In denying petitioner's motion for reconsideration, the trial court expressed the additional ratiocination that it was not the duty of the garnishee to inquire or judge for himself whether the issuance of the order of execution, the writ of execution, and the notice of garnishment was justified, citing our ruling in Philippine Commercial Industrial Bank v. Court of Appeals. 11 Our precise ruling in that case was that "[I]t is not incumbent upon the garnishee to inquire or to judge for itself whether or not the order for the advance execution of a judgment is valid." But that is invoking only the general rule. We have also established therein the compelling reasons, as exceptions thereto, which were not taken into account by the trial court, e.g., a defect on the face of the writ or actual knowledge by the garnishee of lack of entitlement on the part of the garnisher. It is worth to note that the ruling referred to the validity of advance execution of judgments, but a careful scrutiny of that case and similar cases reveals that it was applicable to a notice of garnishment as well. In the case at bench, it was incumbent upon petitioner to inquire into the validity of the notice of garnishment as he had actual knowledge of the non-entitlement of private respondent to the checks in question. Consequently, we find no difficulty concluding that the trial court exceeded its jurisdiction in issuing the notice of garnishment concerning the salary checks of Mabanto, Jr., in the possession of petitioner.

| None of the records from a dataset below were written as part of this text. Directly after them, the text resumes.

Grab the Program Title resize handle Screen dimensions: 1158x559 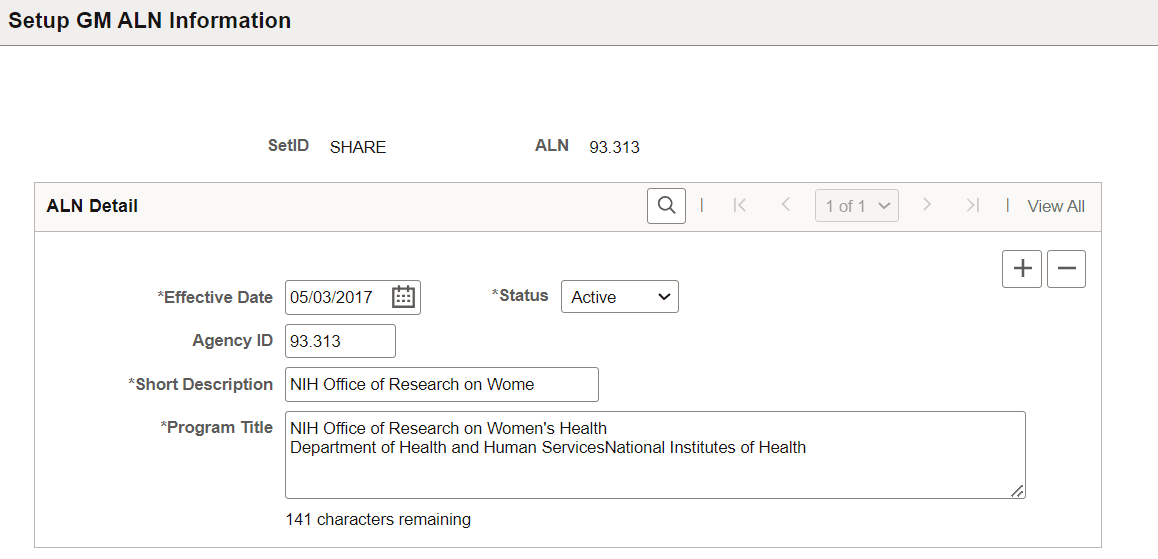tap(1017, 490)
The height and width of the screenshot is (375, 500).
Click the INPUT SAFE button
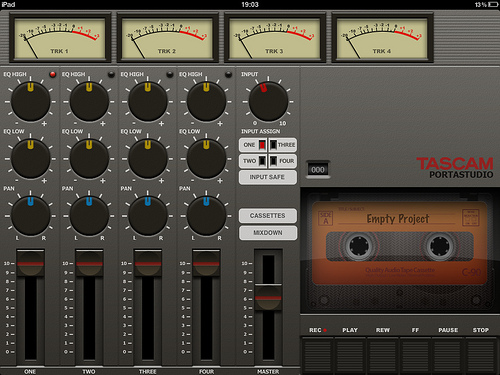[x=268, y=177]
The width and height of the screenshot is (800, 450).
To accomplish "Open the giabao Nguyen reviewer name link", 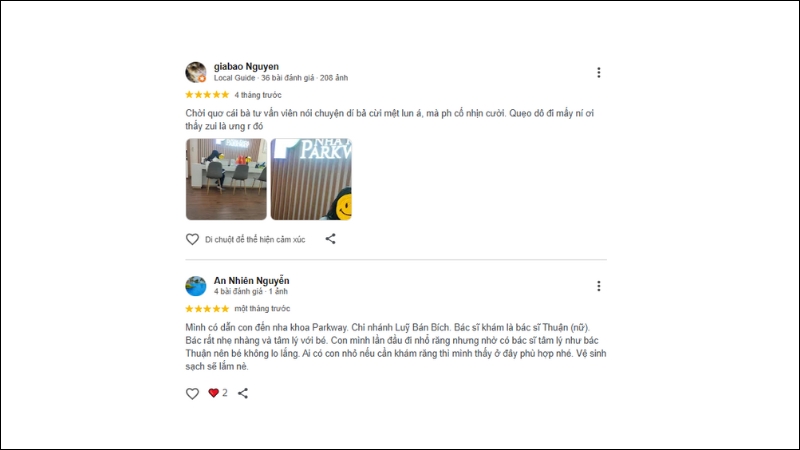I will coord(246,66).
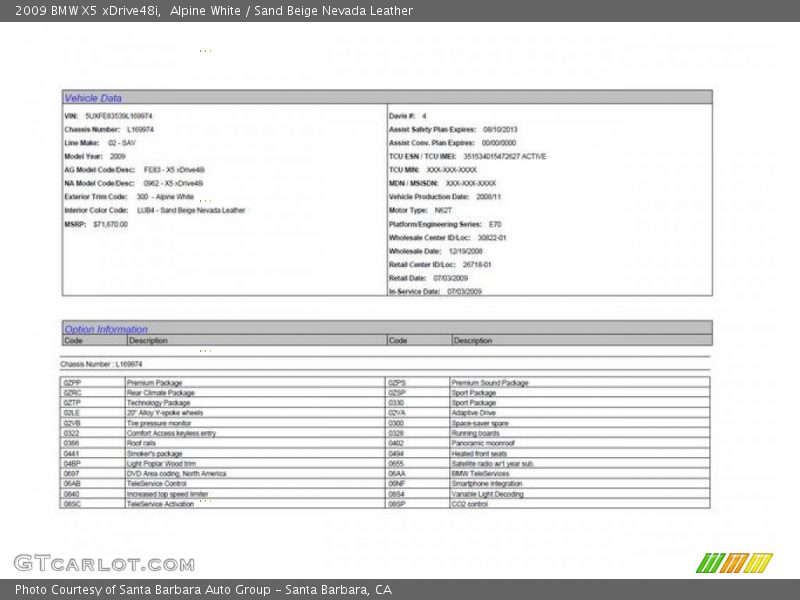Click the Technology Package description
800x600 pixels.
(158, 403)
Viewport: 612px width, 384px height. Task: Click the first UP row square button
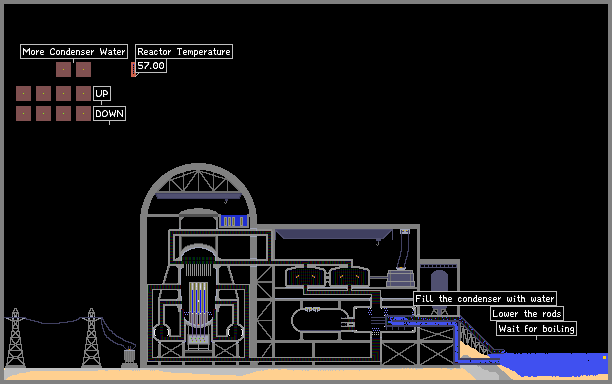(x=23, y=94)
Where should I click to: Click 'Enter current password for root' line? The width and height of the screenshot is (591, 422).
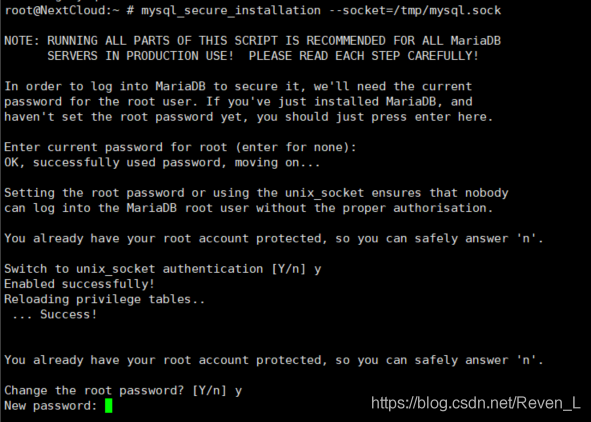tap(180, 147)
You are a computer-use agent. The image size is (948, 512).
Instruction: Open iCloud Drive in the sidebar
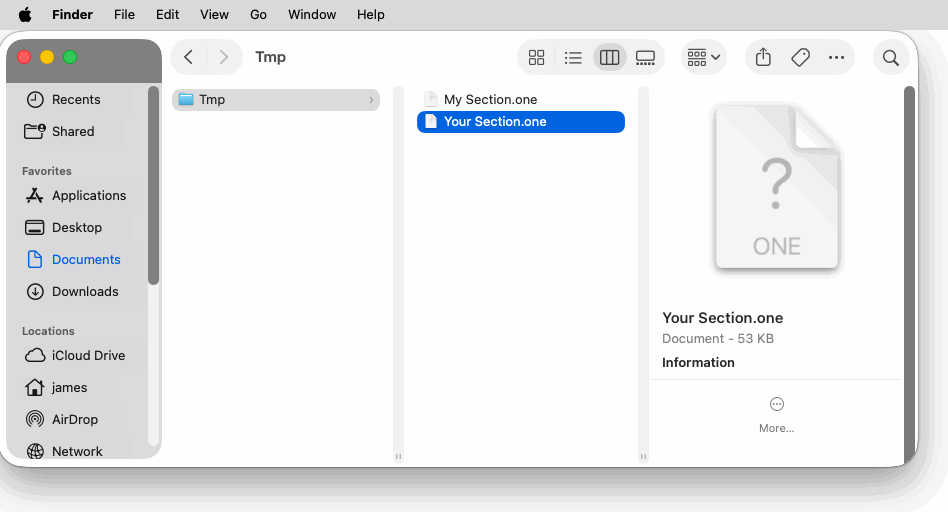[x=88, y=355]
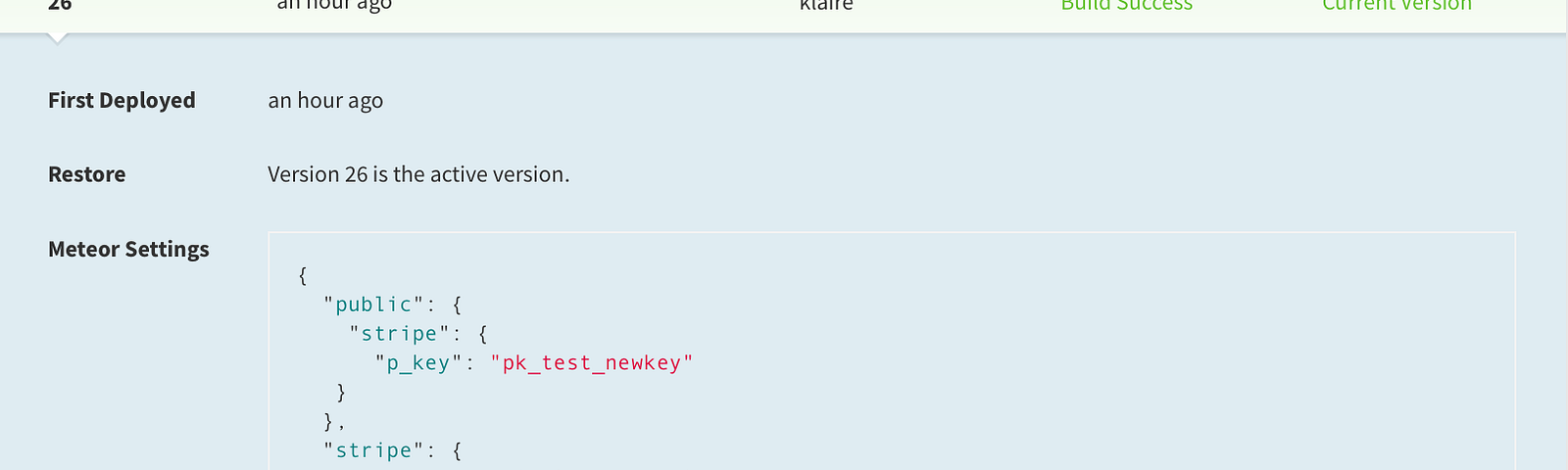The image size is (1568, 470).
Task: Click the First Deployed an hour ago value
Action: click(325, 101)
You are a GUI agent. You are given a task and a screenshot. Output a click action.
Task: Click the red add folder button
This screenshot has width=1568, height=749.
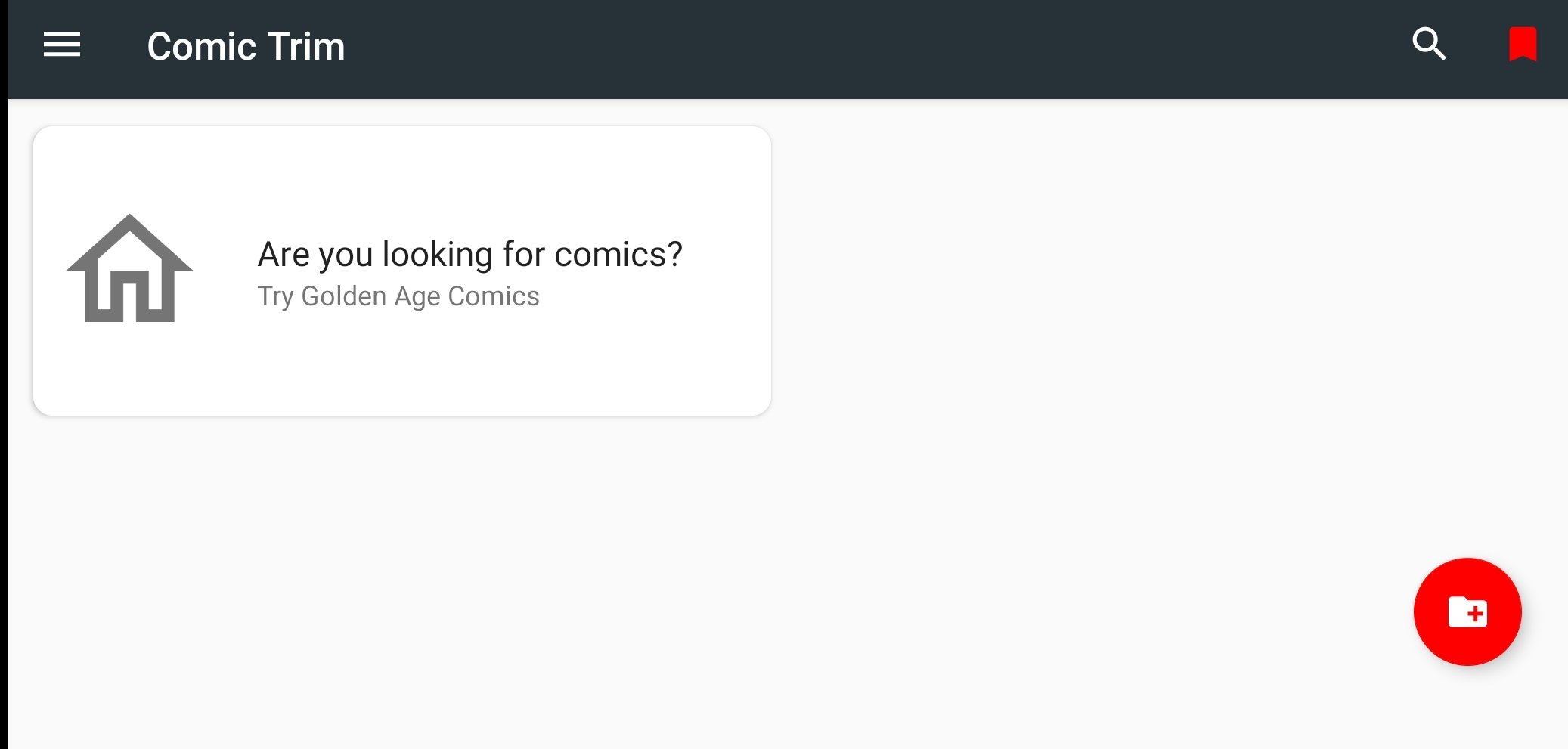pos(1467,611)
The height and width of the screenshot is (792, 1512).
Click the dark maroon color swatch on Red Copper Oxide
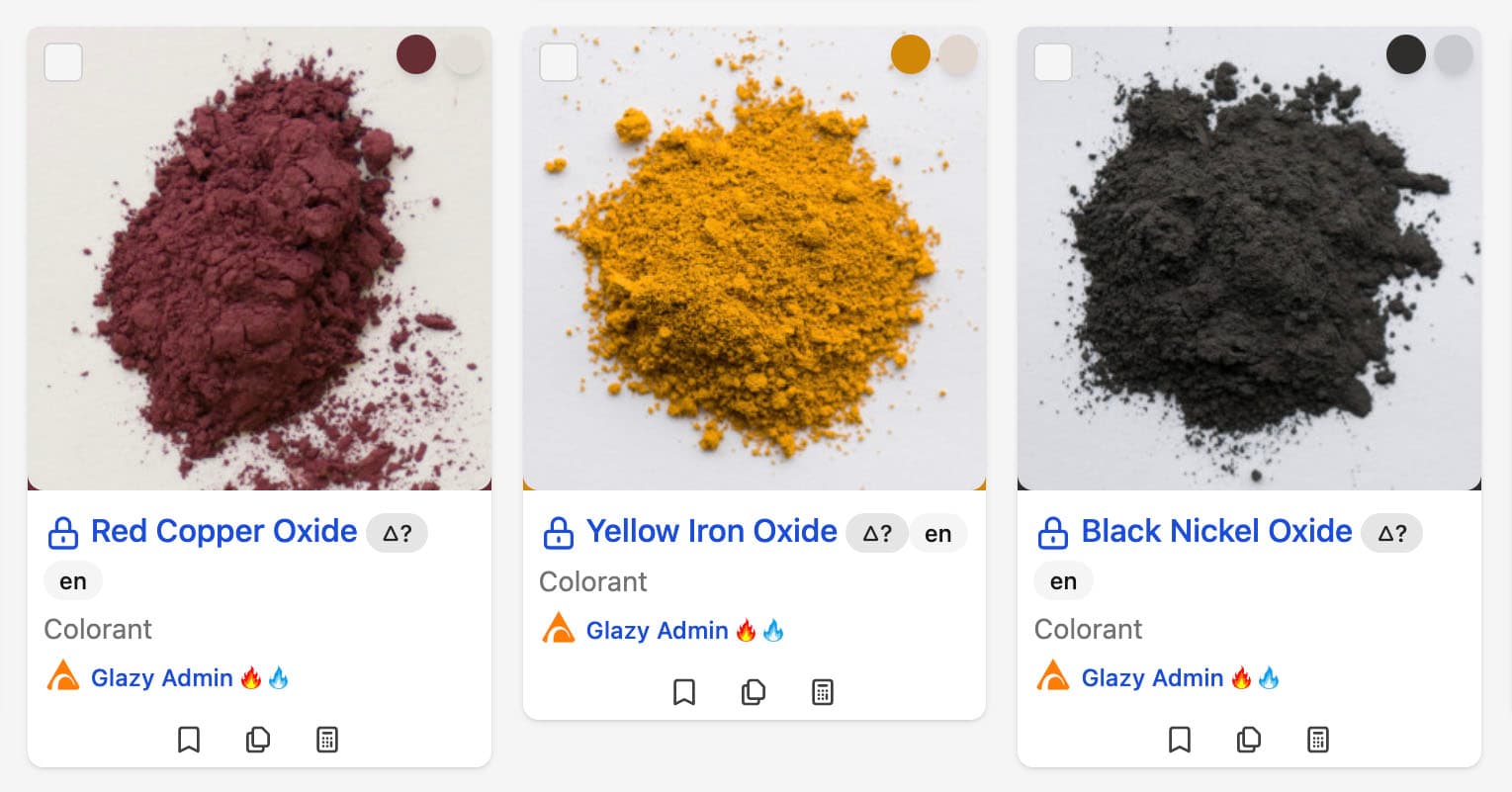[x=415, y=54]
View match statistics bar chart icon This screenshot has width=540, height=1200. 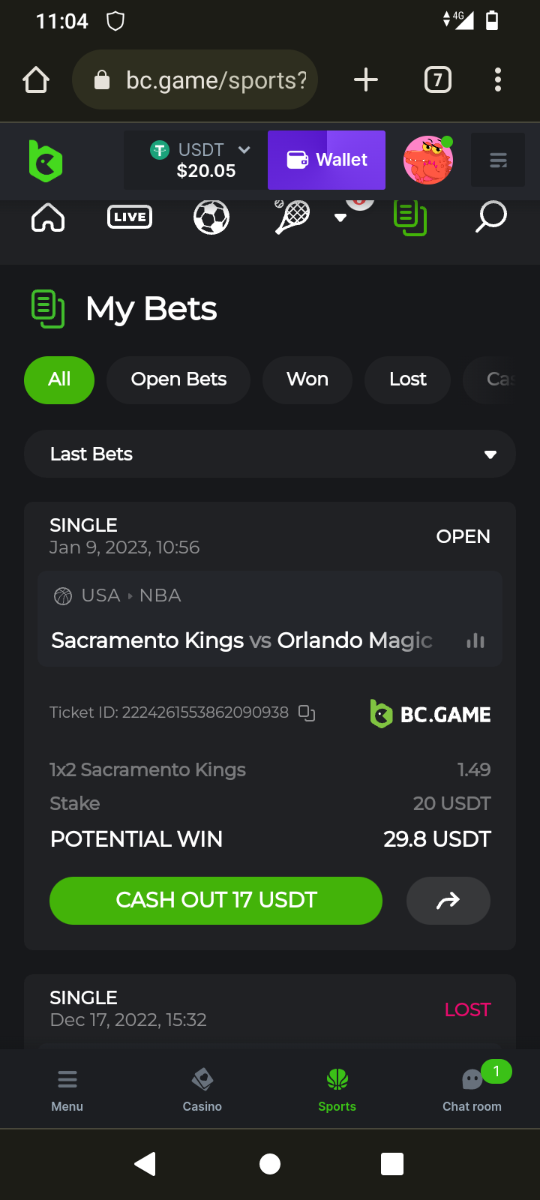coord(475,640)
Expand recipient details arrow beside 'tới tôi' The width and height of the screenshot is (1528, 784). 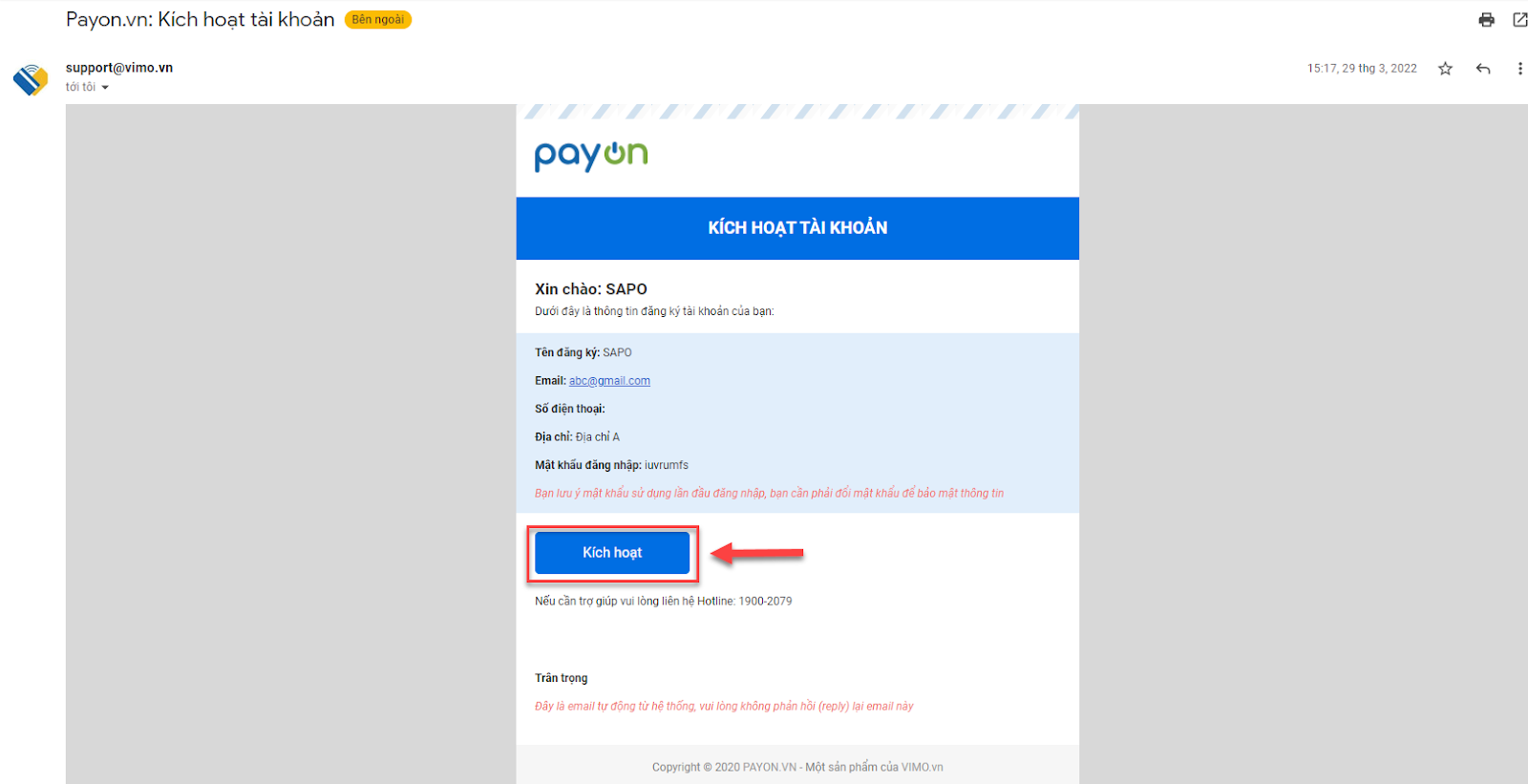point(105,88)
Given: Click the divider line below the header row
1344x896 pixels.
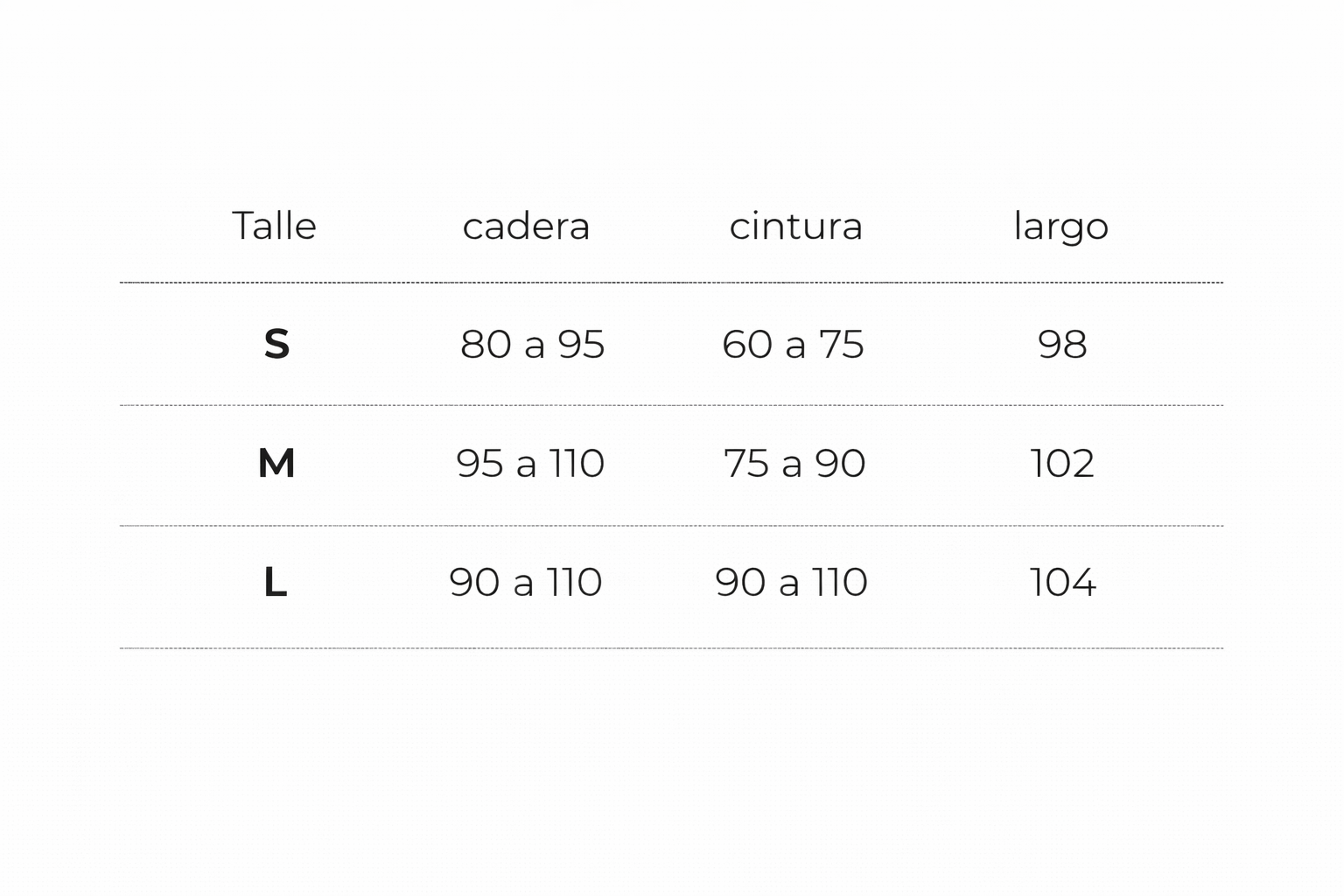Looking at the screenshot, I should pyautogui.click(x=671, y=283).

WHEREFORE, the petition is GRANTED. The orders of 9 March 1993 and 20 April 1993 of the Regional Trial Court of Cebu City, Br. 17, subject of the petition are SET ASIDE. The notice of garnishment served on petitioner dated 3 February 1992 is ordered DISCHARGED.

SO ORDERED.

Quiason and Kapunan, JJ., concur.

 

 

 

Separate Opinions

 

DAVIDE, JR., J., concurring and dissenting:

This Court may take judicial notice of the fact that checks for salaries of employees of various Departments all over the country are prepared in Manila not at the end of the payroll period, but days before it to ensure that they reach the employees concerned not later than the end of the payroll period. As to the employees in the provinces or cities, the checks are sent through the heads of the corresponding offices of the Departments. Thus, in the case of Prosecutors and Assistant Prosecutors of the Department of Justice, the checks are sent through the Provincial Prosecutors or City Prosecutors, as the case may be, who shall then deliver the checks to the payees.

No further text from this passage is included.